■ DATA TO USE ■
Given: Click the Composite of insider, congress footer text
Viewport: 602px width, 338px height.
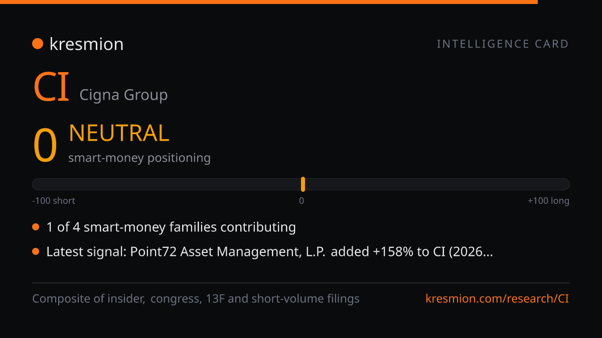Looking at the screenshot, I should pos(196,299).
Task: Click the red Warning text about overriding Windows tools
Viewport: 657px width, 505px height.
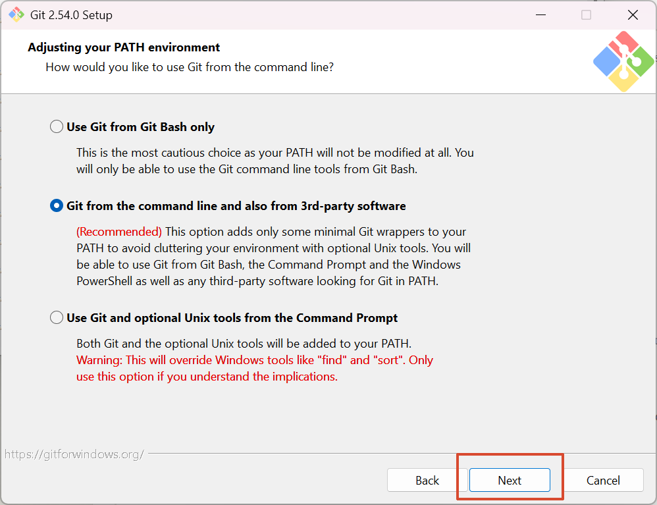Action: [x=254, y=360]
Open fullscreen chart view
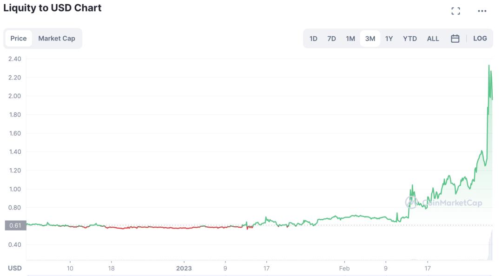Image resolution: width=502 pixels, height=276 pixels. pyautogui.click(x=456, y=11)
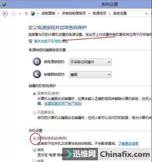Click the shield icon beside 更改当前不可用的设置

[x=30, y=41]
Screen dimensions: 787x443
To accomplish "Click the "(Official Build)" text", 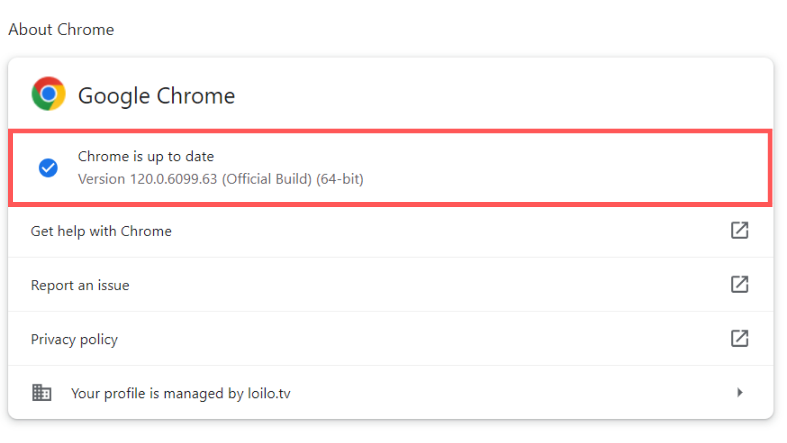I will (x=267, y=179).

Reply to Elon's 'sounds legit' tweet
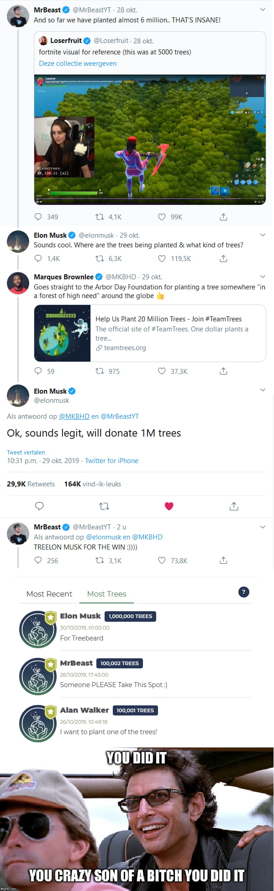[x=39, y=506]
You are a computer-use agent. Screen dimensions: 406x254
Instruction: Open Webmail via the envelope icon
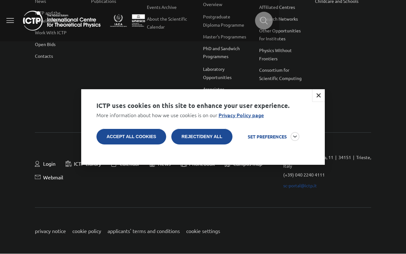[x=38, y=177]
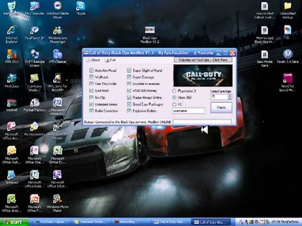Viewport: 302px width, 226px height.
Task: Select the Playstation 3 radio button
Action: coord(174,91)
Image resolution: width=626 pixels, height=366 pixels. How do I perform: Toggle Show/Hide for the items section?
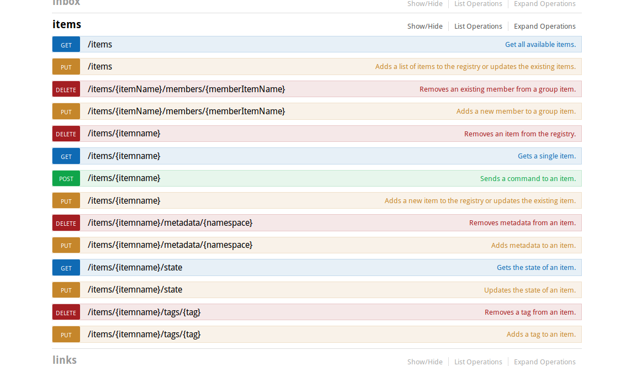point(425,26)
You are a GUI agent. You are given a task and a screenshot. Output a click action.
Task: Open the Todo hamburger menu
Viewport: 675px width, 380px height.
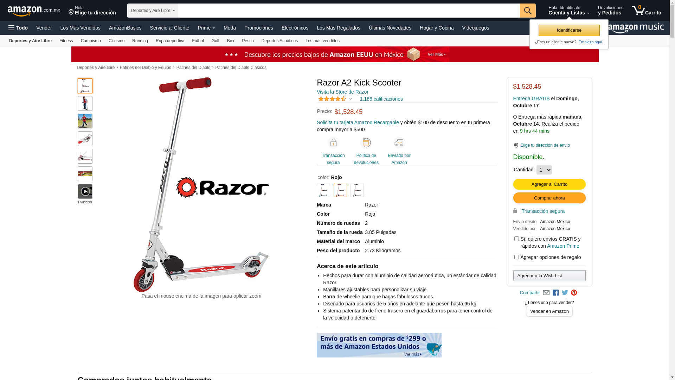point(18,28)
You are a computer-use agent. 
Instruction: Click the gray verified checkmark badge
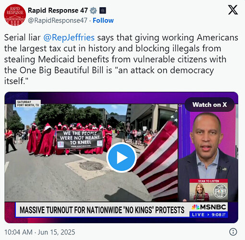(x=93, y=11)
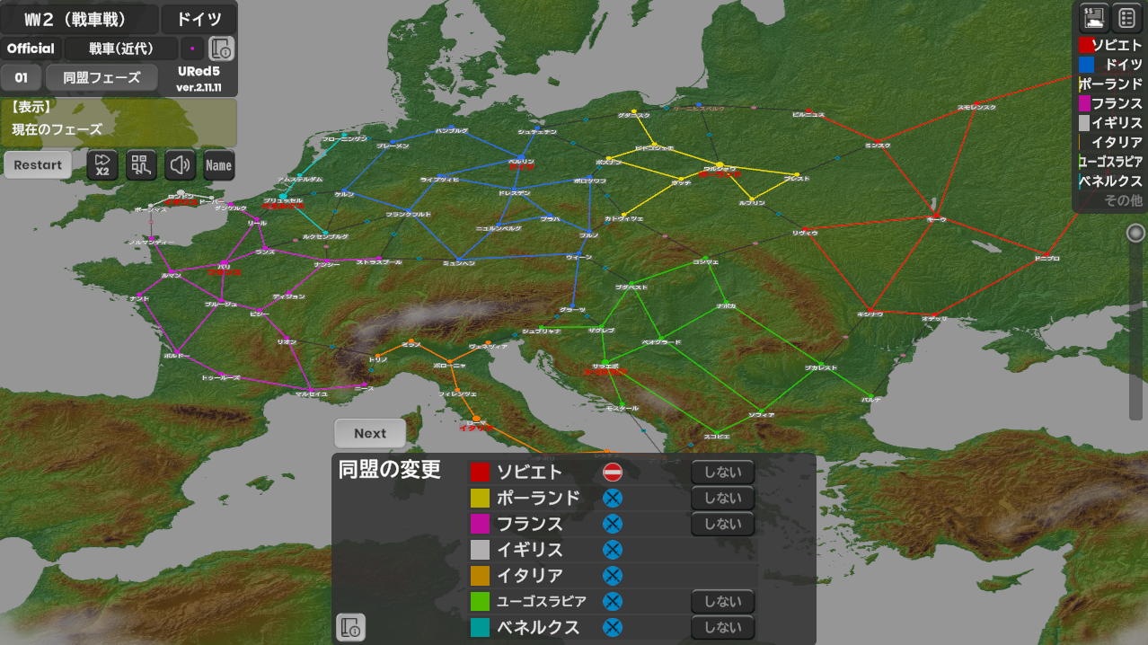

■ WORK TO COMPLETE ■
Across the data, find each line that has "computer" in it and copy that line.

■ FINISHED EXERCISE ■
You are a computer-use agent. Screen dimensions: 406x254
You are a computer-use agent. 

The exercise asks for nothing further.